Count the lines below that contain the word "will", and state only that number.
[Opening DATA PROVIDED section]
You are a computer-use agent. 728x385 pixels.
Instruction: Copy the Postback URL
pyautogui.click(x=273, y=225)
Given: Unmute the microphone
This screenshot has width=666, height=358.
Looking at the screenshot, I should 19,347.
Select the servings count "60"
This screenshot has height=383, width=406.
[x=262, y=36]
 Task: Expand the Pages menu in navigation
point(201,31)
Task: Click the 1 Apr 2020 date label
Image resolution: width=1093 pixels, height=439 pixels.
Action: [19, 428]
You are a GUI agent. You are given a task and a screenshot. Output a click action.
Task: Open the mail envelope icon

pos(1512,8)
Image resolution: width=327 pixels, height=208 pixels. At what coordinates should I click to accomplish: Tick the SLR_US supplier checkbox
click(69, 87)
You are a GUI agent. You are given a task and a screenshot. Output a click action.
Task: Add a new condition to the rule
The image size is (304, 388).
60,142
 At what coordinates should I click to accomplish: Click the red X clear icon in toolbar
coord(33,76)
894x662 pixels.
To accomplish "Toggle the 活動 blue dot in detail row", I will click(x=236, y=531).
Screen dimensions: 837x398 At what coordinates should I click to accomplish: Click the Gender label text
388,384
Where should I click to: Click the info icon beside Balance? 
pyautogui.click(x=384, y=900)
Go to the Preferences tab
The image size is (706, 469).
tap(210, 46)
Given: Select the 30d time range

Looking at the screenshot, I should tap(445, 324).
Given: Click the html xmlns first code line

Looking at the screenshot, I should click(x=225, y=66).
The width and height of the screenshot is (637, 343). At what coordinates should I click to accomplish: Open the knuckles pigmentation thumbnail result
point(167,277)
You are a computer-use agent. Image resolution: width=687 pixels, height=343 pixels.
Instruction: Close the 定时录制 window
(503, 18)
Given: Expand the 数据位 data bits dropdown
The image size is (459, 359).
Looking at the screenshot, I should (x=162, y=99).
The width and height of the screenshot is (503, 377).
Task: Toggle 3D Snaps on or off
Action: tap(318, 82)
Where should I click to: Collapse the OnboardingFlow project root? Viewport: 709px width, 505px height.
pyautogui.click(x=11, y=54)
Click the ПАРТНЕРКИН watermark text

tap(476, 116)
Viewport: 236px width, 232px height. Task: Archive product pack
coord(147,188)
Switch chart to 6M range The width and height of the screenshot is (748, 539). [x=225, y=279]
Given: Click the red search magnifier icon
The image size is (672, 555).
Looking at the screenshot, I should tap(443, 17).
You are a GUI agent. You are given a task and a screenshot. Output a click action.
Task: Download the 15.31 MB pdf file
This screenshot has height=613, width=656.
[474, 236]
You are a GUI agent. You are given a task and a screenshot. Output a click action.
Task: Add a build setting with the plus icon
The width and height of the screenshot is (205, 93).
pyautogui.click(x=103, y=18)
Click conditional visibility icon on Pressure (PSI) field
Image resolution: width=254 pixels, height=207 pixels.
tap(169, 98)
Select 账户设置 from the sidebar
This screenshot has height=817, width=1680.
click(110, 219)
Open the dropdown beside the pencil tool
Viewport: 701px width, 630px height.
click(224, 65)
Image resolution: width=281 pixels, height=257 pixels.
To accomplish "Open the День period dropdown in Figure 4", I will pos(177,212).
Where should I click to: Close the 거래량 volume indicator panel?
[Closing DATA PROVIDED section]
§ SOLUTION FOR THIS EXERCISE
2